SAN FRANCISCO, Oct 16 (Reuters Point Carbon) - California attorneys advocating for a program to reduce greenhouse gas emissions from fuels came under stern questioning from a three-judge panel on Tuesday, in a case that threatens a key component of the state’s ambitious effort to combat climate change.
A packed courtroom at the Ninth Circuit Court of Appeals on Tuesday heard arguments from attorneys on both sides of the debate over California’s low carbon fuel standard, which assigns a carbon intensity score to a wide variety of fuels based on the energy used in their production and transportation.
The state says the program is a necessary component of its effort to reduce the amount of carbon used in the economy, but Midwestern gasoline, diesel and ethanol producers say the program tips the scales against their products and violates the U.S. Constitution’s commerce clause.
Last year a federal judge in Fresno agreed with the out-of-state producers and ruled the program unconstitutional, but a stay from the Ninth Circuit has allowed California to continue implementing the program while the panel weighs the arguments.
At the hearing, one member of the panel of judges asked whether the state could alter the lifecycle analysis so that geographical location isn’t factored into a fuel’s rating, which she said gives California-produced fuels a 10 percent advantage “right out of the gate.”
“Can the lifecycle process be modified so that it’s regulated in a more neutral way or not in a way that appears to give favorable assumptions to California verses the Midwest or folks outside of California?” Justice Mary Murguia asked.
California Deputy Attorney General Elaine Meckenstock said that since the distance a fuel travels is a necessary component in weighing its overall environmental impact, geography could not be stripped entirely out of the equation.
But she said the regulation cuts both ways, since California ethanol producers that import corn will see their score rise to reflect the energy used to transport the feedstock.
“That’s another demonstration of the way in which this is not a proxy for geography,” she said.
But out-of-state fuel producers said the regulation amounted to economic protectionism by the state, and should be struck down.
“A penalty for transportation inherently discriminates by origin,” said Peter Keisler, who represented petrochemical producers at the hearing.
Judge Dorothy Nelson drew attention to statements from the California Air Resources Board, which said the regulation would provide employment in the state while increasing the tax base.
“Isn’t this unambiguous evidence that the board was motivated by protectionism?” she asked.

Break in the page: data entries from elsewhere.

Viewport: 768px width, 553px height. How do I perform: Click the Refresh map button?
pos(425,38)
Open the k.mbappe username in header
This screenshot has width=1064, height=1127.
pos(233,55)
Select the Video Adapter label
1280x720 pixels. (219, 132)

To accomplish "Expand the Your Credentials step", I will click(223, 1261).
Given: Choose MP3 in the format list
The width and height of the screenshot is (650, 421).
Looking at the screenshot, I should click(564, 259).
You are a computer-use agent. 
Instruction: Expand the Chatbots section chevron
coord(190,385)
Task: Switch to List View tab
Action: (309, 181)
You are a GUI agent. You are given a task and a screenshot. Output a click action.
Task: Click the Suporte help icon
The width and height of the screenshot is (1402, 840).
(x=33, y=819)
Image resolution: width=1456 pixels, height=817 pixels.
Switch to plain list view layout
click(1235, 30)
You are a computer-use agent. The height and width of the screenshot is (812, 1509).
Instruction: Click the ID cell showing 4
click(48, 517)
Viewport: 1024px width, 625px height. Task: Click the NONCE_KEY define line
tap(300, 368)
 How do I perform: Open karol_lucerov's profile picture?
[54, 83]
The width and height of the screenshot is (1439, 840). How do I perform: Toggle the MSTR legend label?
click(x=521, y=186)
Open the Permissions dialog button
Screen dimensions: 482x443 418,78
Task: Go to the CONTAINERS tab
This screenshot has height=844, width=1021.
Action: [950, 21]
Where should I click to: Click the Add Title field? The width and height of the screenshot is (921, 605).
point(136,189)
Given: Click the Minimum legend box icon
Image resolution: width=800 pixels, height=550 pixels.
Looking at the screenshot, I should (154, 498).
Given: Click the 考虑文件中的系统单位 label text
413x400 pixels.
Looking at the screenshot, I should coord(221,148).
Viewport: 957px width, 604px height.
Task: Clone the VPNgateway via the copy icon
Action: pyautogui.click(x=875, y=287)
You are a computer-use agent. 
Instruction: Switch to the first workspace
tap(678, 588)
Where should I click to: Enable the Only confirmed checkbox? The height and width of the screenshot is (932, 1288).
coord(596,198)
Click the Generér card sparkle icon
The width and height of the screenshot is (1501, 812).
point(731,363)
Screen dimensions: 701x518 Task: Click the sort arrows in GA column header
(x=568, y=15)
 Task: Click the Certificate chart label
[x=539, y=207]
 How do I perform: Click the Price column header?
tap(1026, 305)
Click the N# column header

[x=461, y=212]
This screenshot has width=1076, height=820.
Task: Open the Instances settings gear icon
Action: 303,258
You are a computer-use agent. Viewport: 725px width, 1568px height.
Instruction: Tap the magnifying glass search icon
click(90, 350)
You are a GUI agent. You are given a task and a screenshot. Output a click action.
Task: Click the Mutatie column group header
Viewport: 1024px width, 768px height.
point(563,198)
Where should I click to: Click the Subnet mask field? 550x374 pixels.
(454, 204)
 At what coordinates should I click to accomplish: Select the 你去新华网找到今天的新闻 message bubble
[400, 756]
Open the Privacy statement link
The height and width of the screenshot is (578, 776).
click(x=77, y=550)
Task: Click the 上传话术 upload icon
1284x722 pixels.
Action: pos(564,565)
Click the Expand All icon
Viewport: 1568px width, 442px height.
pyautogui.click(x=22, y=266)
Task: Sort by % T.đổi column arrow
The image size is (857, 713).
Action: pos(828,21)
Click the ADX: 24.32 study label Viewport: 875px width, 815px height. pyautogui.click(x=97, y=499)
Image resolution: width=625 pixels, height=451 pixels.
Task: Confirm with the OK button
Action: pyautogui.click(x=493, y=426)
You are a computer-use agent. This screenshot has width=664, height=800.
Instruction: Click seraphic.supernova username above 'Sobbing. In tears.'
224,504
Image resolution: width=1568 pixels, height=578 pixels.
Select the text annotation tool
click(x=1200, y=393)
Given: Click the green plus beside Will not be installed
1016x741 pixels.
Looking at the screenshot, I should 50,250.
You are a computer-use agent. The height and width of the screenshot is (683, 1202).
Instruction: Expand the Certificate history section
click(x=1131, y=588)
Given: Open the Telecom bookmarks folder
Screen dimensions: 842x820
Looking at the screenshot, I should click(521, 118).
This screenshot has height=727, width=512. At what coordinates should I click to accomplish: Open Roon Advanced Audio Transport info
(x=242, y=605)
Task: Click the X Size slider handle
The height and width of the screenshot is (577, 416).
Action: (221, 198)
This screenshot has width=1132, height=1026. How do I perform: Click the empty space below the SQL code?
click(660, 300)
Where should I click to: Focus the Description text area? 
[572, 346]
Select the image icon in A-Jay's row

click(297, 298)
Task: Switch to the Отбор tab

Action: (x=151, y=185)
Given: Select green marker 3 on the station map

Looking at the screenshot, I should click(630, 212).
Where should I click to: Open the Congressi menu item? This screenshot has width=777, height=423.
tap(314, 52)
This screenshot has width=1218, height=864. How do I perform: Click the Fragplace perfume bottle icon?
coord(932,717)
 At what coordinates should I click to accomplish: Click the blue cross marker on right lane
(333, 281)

Sean Donahue, an attorney representing environmental groups backing California in the case, said those comments were plucked from a longer economic analysis, and said the program was based on sound science, not economic protectionism.
“Lifecycle is unquestionably the scientifically appropriate way of regulating carbon from fuels,” Donahue said.
“Our groups do not support this because we are in cahoots with California ethanol producers,” he said.
A ruling from the court could take anywhere from two to ten months, attorneys involved in the case said.